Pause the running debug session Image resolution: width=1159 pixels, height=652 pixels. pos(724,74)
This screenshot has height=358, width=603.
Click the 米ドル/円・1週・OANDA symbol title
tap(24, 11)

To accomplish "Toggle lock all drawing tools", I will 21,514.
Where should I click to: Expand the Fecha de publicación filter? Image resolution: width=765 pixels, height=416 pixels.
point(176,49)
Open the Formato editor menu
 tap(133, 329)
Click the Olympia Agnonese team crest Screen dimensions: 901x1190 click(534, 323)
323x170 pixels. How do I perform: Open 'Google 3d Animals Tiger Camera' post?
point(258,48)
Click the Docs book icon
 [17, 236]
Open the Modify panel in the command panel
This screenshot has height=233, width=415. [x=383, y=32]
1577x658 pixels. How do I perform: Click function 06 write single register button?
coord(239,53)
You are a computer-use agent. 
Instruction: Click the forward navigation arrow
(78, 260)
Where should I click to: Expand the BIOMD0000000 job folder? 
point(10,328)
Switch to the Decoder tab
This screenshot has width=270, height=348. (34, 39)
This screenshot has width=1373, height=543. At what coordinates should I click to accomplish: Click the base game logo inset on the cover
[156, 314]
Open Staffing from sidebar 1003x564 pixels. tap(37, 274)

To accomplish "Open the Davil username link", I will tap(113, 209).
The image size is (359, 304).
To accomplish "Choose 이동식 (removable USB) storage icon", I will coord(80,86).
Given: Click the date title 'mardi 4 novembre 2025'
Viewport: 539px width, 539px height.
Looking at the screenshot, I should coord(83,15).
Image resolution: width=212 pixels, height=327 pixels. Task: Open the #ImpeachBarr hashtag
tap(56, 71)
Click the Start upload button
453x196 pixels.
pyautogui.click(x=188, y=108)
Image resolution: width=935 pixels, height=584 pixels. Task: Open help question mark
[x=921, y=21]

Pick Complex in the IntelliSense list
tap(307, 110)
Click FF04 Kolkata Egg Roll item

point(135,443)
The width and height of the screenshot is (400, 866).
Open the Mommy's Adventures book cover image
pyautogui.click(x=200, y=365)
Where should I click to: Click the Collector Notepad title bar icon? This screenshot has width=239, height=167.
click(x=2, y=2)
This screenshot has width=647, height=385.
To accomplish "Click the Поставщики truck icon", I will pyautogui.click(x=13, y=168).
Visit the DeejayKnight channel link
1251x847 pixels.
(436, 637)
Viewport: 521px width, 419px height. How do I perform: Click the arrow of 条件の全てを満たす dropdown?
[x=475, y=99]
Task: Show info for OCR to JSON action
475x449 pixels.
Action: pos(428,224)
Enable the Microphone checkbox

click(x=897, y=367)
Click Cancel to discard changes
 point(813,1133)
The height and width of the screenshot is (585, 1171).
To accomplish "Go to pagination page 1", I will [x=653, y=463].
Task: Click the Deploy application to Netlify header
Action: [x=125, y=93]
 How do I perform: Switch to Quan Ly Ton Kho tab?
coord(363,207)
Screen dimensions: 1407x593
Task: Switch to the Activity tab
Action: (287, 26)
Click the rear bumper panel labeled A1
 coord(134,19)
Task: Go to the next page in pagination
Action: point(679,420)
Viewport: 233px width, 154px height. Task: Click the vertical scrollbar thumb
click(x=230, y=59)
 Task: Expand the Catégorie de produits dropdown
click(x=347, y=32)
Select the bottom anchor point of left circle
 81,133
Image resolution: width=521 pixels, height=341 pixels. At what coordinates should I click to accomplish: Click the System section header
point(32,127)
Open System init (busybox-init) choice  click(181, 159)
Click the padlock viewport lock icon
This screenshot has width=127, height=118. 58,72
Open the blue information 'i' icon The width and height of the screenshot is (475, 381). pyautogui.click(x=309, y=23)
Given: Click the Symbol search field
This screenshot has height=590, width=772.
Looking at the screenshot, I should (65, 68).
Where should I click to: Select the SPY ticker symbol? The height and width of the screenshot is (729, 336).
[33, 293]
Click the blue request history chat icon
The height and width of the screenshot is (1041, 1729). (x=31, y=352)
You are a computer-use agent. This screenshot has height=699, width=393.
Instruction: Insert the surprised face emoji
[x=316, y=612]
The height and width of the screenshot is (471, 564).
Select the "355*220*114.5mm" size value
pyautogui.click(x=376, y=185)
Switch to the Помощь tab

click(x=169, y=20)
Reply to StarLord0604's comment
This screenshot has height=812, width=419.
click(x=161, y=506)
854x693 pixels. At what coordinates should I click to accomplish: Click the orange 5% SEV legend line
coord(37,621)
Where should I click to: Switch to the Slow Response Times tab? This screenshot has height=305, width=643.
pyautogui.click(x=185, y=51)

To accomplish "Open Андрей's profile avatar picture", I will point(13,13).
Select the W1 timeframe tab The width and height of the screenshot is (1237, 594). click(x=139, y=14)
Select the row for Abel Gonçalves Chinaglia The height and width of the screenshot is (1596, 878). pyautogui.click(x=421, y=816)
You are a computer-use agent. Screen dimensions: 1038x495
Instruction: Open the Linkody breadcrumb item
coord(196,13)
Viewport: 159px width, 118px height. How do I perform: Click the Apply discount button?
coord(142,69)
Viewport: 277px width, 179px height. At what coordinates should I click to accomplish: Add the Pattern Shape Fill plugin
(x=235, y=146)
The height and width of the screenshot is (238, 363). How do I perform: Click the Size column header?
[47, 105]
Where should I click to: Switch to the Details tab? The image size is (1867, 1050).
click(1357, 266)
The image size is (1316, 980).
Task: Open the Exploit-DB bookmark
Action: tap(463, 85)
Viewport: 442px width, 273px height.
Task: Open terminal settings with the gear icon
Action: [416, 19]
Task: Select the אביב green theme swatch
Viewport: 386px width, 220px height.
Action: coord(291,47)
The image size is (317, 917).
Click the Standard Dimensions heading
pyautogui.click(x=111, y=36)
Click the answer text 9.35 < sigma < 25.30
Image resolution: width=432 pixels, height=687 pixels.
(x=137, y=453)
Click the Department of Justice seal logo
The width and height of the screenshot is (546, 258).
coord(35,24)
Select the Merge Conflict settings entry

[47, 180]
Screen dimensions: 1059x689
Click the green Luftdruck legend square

:::::

Job >>
Please reproduce the material word for word, starting at the line that contains "1577x658 pixels. How" and ending at the line that contains "tap(56, 71)", with both of those lines included.

Solution >>
1577x658 pixels. How do I perform: Click function 06 write single register button?
coord(239,53)
You are a computer-use agent. 
Instruction: Click the forward navigation arrow
(78, 260)
Where should I click to: Expand the BIOMD0000000 job folder? 
point(10,328)
Switch to the Decoder tab
This screenshot has width=270, height=348. (34, 39)
This screenshot has width=1373, height=543. At what coordinates should I click to accomplish: Click the base game logo inset on the cover
[156, 314]
Open Staffing from sidebar 1003x564 pixels. tap(37, 274)

To accomplish "Open the Davil username link", I will tap(113, 209).
The image size is (359, 304).
To accomplish "Choose 이동식 (removable USB) storage icon", I will coord(80,86).
Given: Click the date title 'mardi 4 novembre 2025'
Viewport: 539px width, 539px height.
Looking at the screenshot, I should coord(83,15).
Image resolution: width=212 pixels, height=327 pixels. Task: Open the #ImpeachBarr hashtag
tap(56, 71)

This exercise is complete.